*** Task input ***

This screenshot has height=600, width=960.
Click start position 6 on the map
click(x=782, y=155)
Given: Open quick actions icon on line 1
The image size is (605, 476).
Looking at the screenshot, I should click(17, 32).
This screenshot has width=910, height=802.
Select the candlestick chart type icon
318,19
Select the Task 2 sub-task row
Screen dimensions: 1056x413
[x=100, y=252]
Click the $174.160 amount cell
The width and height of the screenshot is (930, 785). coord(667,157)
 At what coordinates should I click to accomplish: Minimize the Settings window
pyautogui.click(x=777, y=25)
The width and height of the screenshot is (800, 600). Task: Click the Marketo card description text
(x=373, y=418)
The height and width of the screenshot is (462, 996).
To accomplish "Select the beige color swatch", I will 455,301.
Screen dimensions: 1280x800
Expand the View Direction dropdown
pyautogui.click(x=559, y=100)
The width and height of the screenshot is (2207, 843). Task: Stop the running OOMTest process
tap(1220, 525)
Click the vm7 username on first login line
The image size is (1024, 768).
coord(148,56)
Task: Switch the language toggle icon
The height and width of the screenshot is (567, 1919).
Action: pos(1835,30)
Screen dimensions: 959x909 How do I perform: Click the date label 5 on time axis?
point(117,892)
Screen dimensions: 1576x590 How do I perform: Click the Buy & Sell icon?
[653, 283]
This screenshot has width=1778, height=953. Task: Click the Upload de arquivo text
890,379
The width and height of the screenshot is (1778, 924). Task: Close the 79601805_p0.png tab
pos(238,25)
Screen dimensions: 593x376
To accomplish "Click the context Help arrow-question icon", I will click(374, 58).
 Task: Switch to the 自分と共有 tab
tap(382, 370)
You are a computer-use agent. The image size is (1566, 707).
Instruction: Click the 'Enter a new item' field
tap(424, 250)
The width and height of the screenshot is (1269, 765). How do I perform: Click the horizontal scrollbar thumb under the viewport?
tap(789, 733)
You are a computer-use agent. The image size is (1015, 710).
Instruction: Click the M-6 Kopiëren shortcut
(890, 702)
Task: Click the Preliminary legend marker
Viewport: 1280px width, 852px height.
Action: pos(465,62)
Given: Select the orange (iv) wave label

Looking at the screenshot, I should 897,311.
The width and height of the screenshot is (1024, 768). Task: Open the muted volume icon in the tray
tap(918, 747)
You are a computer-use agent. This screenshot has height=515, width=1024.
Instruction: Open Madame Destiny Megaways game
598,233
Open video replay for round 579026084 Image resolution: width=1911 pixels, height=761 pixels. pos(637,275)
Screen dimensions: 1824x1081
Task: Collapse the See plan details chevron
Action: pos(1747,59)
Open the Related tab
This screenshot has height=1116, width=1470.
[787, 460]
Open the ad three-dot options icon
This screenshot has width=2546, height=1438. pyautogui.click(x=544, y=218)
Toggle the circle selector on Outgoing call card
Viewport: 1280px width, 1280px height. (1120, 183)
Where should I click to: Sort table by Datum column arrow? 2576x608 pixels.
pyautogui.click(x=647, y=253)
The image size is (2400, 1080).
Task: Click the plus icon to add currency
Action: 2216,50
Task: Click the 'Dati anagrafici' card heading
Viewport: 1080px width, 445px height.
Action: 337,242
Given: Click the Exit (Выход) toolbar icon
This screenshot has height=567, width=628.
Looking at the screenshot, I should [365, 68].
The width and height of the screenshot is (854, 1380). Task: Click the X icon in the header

***

Brief
Repeat word for word every line from the start of the entries to the line holding "Task: Click the Preliminary legend marker", inclusive, and nothing else.

Exercise output
This screenshot has height=600, width=960.
Click start position 6 on the map
click(x=782, y=155)
Given: Open quick actions icon on line 1
The image size is (605, 476).
Looking at the screenshot, I should click(17, 32).
This screenshot has width=910, height=802.
Select the candlestick chart type icon
318,19
Select the Task 2 sub-task row
Screen dimensions: 1056x413
[x=100, y=252]
Click the $174.160 amount cell
The width and height of the screenshot is (930, 785). coord(667,157)
 At what coordinates should I click to accomplish: Minimize the Settings window
pyautogui.click(x=777, y=25)
The width and height of the screenshot is (800, 600). Task: Click the Marketo card description text
(x=373, y=418)
The height and width of the screenshot is (462, 996).
To accomplish "Select the beige color swatch", I will 455,301.
Screen dimensions: 1280x800
Expand the View Direction dropdown
pyautogui.click(x=559, y=100)
The width and height of the screenshot is (2207, 843). Task: Stop the running OOMTest process
tap(1220, 525)
Click the vm7 username on first login line
The image size is (1024, 768).
coord(148,56)
Task: Switch the language toggle icon
The height and width of the screenshot is (567, 1919).
Action: pos(1835,30)
Screen dimensions: 959x909 How do I perform: Click the date label 5 on time axis?
point(117,892)
Screen dimensions: 1576x590 How do I perform: Click the Buy & Sell icon?
[653, 283]
This screenshot has width=1778, height=953. Task: Click the Upload de arquivo text
890,379
The width and height of the screenshot is (1778, 924). Task: Close the 79601805_p0.png tab
pos(238,25)
Screen dimensions: 593x376
To accomplish "Click the context Help arrow-question icon", I will click(374, 58).
 Task: Switch to the 自分と共有 tab
tap(382, 370)
You are a computer-use agent. The image size is (1566, 707).
Instruction: Click the 'Enter a new item' field
tap(424, 250)
The width and height of the screenshot is (1269, 765). How do I perform: Click the horizontal scrollbar thumb under the viewport?
tap(789, 733)
You are a computer-use agent. The image size is (1015, 710).
Instruction: Click the M-6 Kopiëren shortcut
(890, 702)
Task: Click the Preliminary legend marker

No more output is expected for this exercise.